Welche Gruppe bringt Österreichs erfolgreichste Migranten hervor? Die Türken. Und welche Gruppe ist am meisten unter Beschuss? Die Türken. Warum ist das so?

Würde man ein Ranking der erfolgreichsten Migranten Österreichs erstellen, dann wären folgende Personen im Spitzenfeld zu finden: Western-Union-Chef Hikmet Ersek, Do-&-Co-Chef Attila Doğudan, Nationalrätin Alev Korun, Modedesigner Atıl Kutoğlu, Tourismus-Zampano Cem Kınay, TUI-Geschäftsfüher Sena Uzgören, Bentour-Chef Gürsel Erel, die Kicker Ümit Korkmaz, Veli Kavlak, Yasin Pehlivan und viele mehr. Welche andere Migrantengruppe – einschließlich der Deutschen – kann mit solchen Erfolgsgeschichte mithalten?

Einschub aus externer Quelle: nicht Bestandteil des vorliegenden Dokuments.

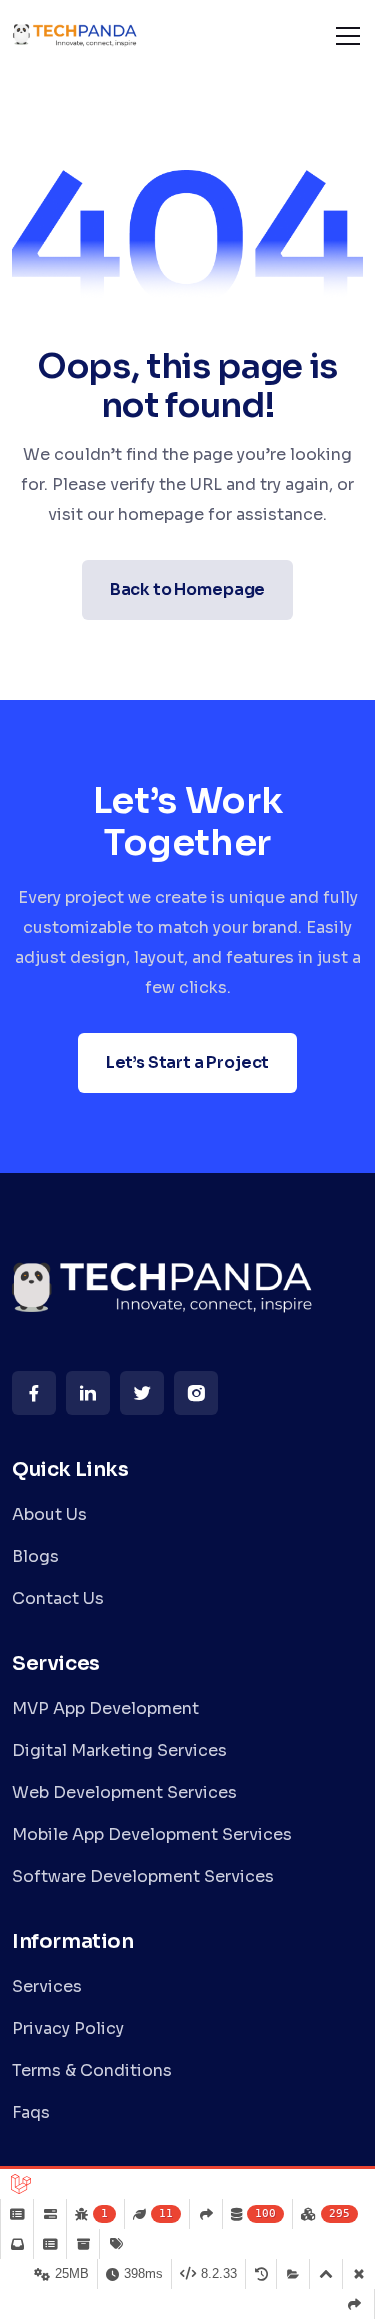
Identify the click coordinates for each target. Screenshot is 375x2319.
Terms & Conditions (92, 2070)
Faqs (31, 2112)
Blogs (35, 1556)
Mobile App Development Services (152, 1834)
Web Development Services (124, 1792)
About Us (49, 1514)
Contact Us (58, 1598)
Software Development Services (143, 1876)
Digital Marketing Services (119, 1750)
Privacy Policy (68, 2028)
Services (47, 1986)
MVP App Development (105, 1708)
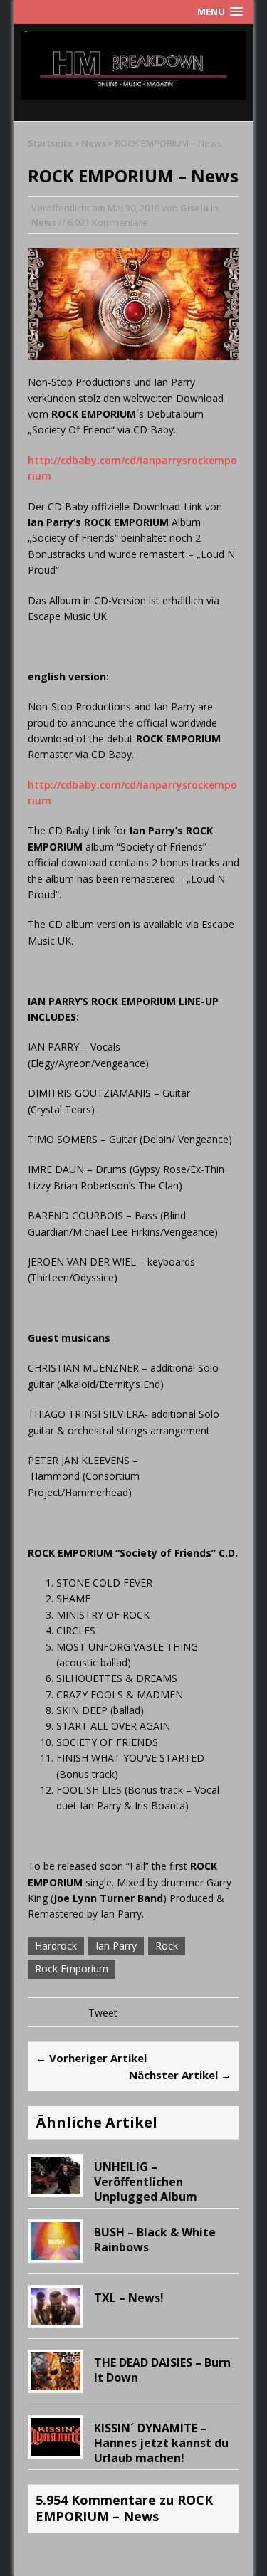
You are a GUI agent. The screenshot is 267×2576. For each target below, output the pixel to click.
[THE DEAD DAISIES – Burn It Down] (55, 2382)
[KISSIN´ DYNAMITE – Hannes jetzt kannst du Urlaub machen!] (55, 2447)
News (43, 222)
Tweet (102, 2012)
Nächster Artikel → (180, 2075)
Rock (166, 1945)
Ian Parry (116, 1945)
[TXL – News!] (55, 2316)
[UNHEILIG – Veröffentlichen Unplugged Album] (55, 2186)
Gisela (194, 207)
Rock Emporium (71, 1968)
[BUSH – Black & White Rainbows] (55, 2251)
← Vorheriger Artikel (91, 2058)
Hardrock (56, 1945)
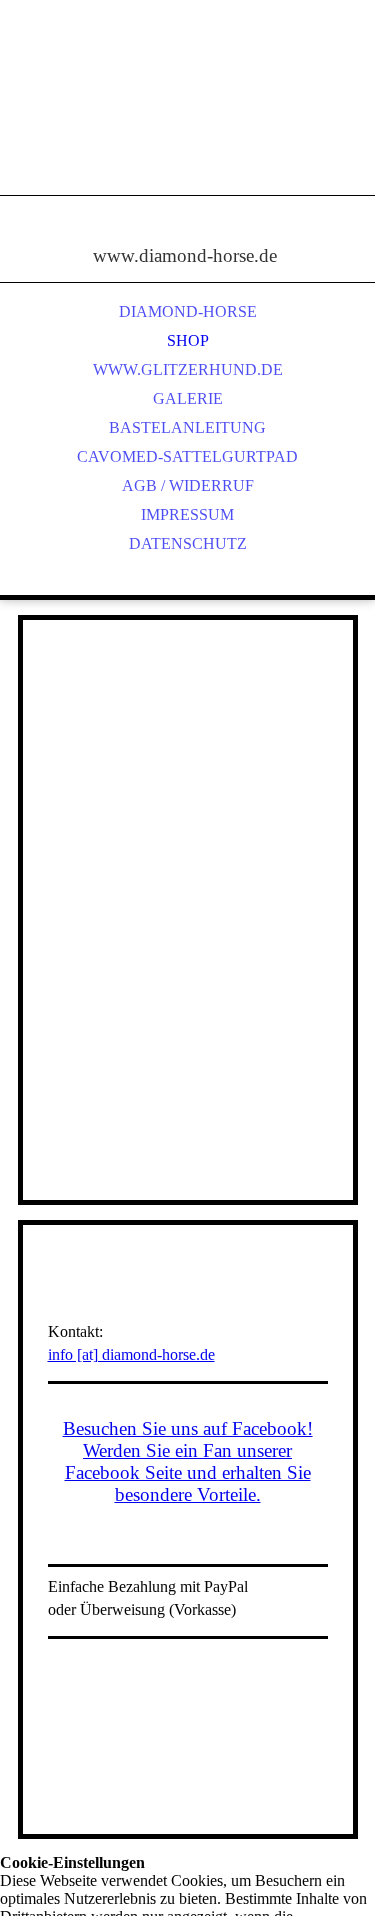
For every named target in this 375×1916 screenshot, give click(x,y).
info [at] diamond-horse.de (131, 1354)
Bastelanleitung (187, 427)
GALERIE (188, 398)
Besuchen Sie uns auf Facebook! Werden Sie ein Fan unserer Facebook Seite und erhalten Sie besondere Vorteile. (188, 1461)
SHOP (188, 340)
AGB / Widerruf (188, 485)
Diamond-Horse (188, 311)
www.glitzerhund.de (188, 369)
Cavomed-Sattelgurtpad (187, 456)
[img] (188, 120)
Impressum (187, 514)
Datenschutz (188, 543)
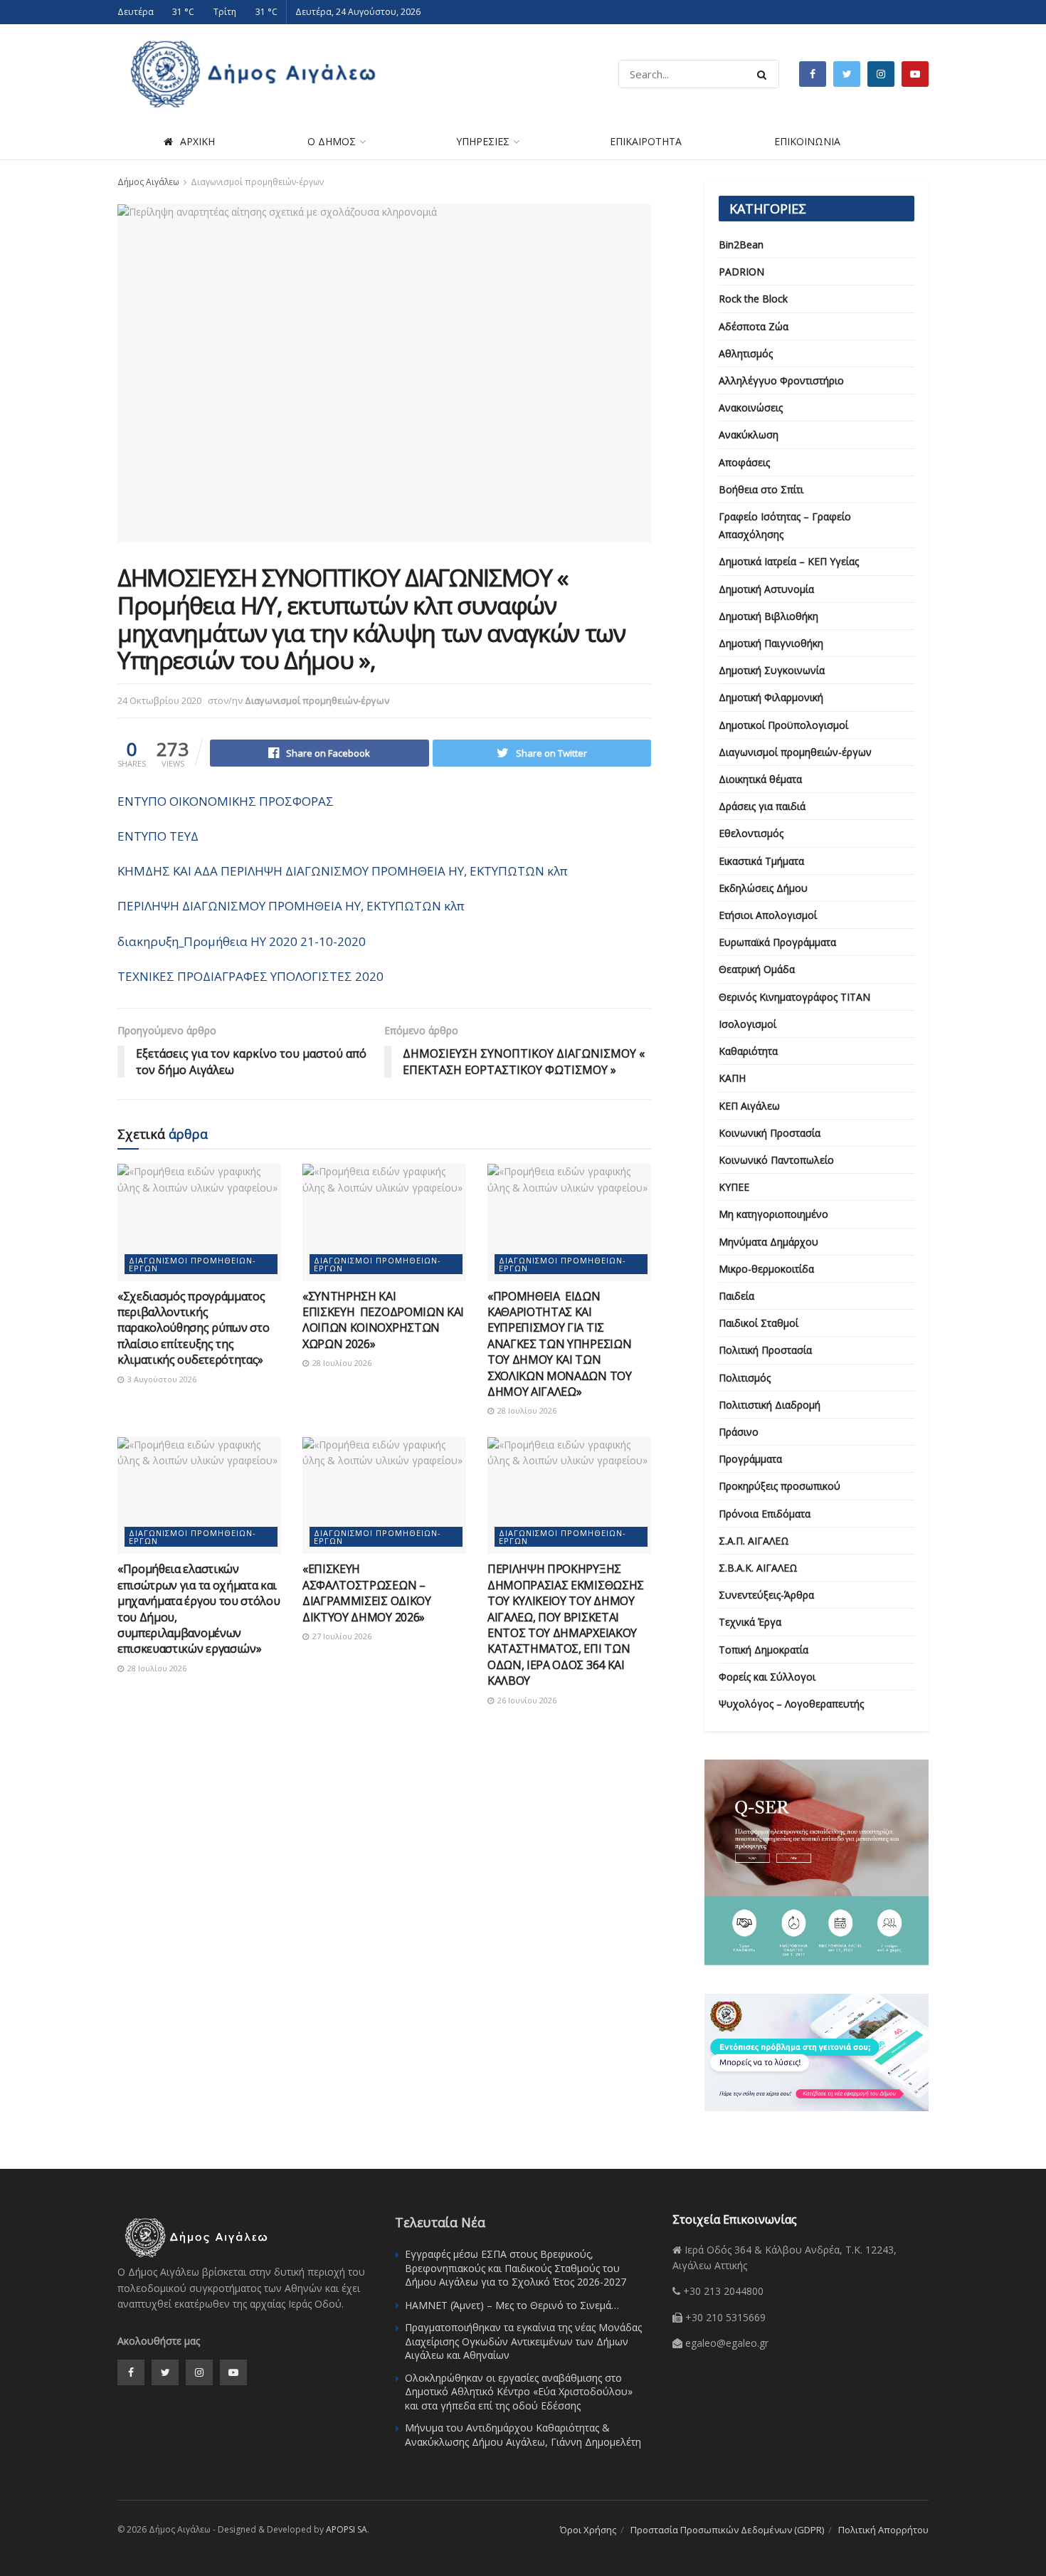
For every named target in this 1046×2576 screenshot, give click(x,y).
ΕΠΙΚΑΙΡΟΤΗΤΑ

Viele Türken schaffen es spielend in Österreich aufzusteigen. Oft sind es jene, die erst nach der Matura nach Österreich gekommen sind. Oft sind es Absolventen des österreichischen St.-Georgs-Kollege in Istanbul – einer Eliteschule. Daneben gibt es aber eine ganze Reihe von sehr erfolgreichen Unternehmern, Lehrern und Facharbeitern mit türkischem Background, die in Österreich aufgewachsen sind.

Migrantenbonus

Sofern der Bildungsgrad stimmt, gibt es sogar einen Migrationsbonus. Österreichische Konzerne wünschen sich geradezu heimische Uni-Absolventen mit türkischer Muttersprache – auch, um in der Türkei oder bei der türkischen Community zu punkten.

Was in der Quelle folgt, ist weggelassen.